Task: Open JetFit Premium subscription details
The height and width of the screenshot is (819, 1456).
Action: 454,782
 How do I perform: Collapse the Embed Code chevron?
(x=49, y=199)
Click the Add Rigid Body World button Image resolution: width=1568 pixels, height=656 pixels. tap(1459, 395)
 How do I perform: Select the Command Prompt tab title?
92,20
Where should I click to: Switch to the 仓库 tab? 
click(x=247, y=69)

####

Each entry above should be written again exactly.

• Result below
Task: Open JetFit Premium subscription details
The height and width of the screenshot is (819, 1456).
Action: 454,782
 How do I perform: Collapse the Embed Code chevron?
(x=49, y=199)
Click the Add Rigid Body World button Image resolution: width=1568 pixels, height=656 pixels. tap(1459, 395)
 How do I perform: Select the Command Prompt tab title?
92,20
Where should I click to: Switch to the 仓库 tab? 
click(x=247, y=69)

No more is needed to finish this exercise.